Невестка повернула к нему залитое слезами лицо. — Даже картошкой не могу я угостить тебя, Йожи, пропади пропадом эта жизнь проклятая, господи! — проговорила она глухо и невыразительно, словно от пара, подымавшегося над корытом, отсырели голосовые связки. — Вот уж два дня живем на мучной похлебке, уксусом приправленной, ложки жира нет в доме, чтобы хоть затируху детям состряпать. Бакалейщику на глаза показаться боюсь, он и так-то высматривает меня издали, булочник не дает больше хлеба, а на завтра и вовсе муки нет нисколько…
Йожи еще разок отжал розовую ночную рубашку. — Ну, коли так, вари курицу! — ухмыльнулся он и провел под носом голой рукой. — Нет затирухи, сойдет и куриный суп, верно, Балинт?

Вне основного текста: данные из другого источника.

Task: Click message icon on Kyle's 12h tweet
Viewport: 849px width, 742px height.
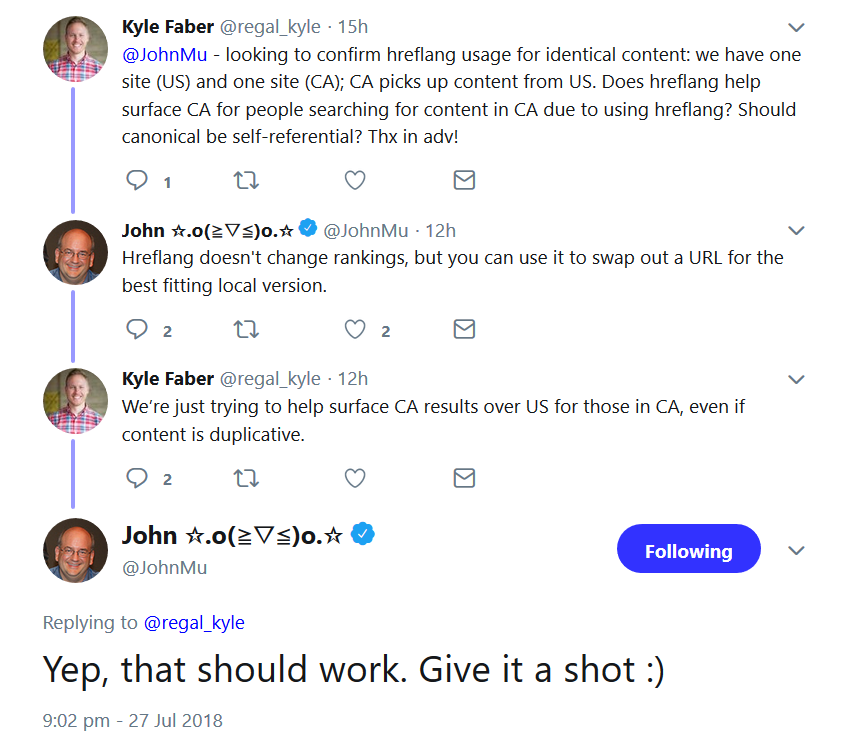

Мальчик с большой охапкой хвороста в руках молча застыл на пороге. — Давай, давай, парнишка, живей разводи огонь, — крикнул ему дядя, — матушка твоя ждет не дождется, когда же можно будет хороший крепкий куриный суп вам сварить. Да не забудь винца прихватить из подвала, слышишь, сынок! Поворачивайся!
В глазах невестки полыхнуло пламя. — Вдове с детьми на свете не прожить, сразу подыхать надо!
— Вот-вот, пусть подыхает, — согласно кивал деверь. — Ста лет отроду, совсем уж слабенькой да старенькой, и чтоб вокруг постели ее шестьдесят шесть внуков слезами заливалось!
И он скорчил такую невероятную гримасу, что Балинт не мог удержаться от смеха, хотя причин для веселья у него не было. Он взглянул на мать, она на него, потом оба уставились на Йожи. — Ах, дьявол, антихрист, что это я выловил в корыте! — пробормотал тот свирепо. На его вытянутой ладони, над пестрой шипучей пеной, лежала, свесив голову вниз, словно задумала напиться, большая ощипанная курица; сквозь сливочного цвета кожу просвечивал жир. — А ты и воду еще не поставила, Луйзика? — делая вид, что сердится, проворчал Йожи и опять скроил такую зверскую гримасу, что Луиза на этот раз засмеялась и заплакала сразу. Все в девере напоминало ей мужа — даже то, как он дышит, и длинный красный нос его, уныло свисавший над неустанно сыплющем прибаутки ртом, и тусклые, коротко стриженные волосы, и неопределенного цвета глаза, которые словно плачут, даже когда он смеется, и длинные руки с огромными лопатами-ладонями, и гримасы, забавные присказки, подкалыванья — целая вереница неожиданных и ловко задуманных шуток; словно в зеркале, видела она в нем того молодого проводника Мава, который пятнадцать лет назад, в день святого Георгия, пригласил ее на балу железнодорожников потанцевать, а месяц спустя они поженились. Прожили вместе ровно десять лет — а с тех пор… с тех пор жизнь у нее хуже собачьей.
— И добавь-ка в корыто горячей воды, — потребовал Йожи. — Пока суд да дело, достираю.
В кухне стало совсем тихо, только рабочие шумы негромко переговаривались меж собой: треск хвороста, который ломал Балинт, присев на корточки у плиты, влажный плеск мыльной воды от корыта. Мать разделывала курицу на кухонном столе, нож дрожал в ее руке. Обе девочки, не шевелясь, стояли возле нее на цыпочках и неотрывно смотрели на курицу.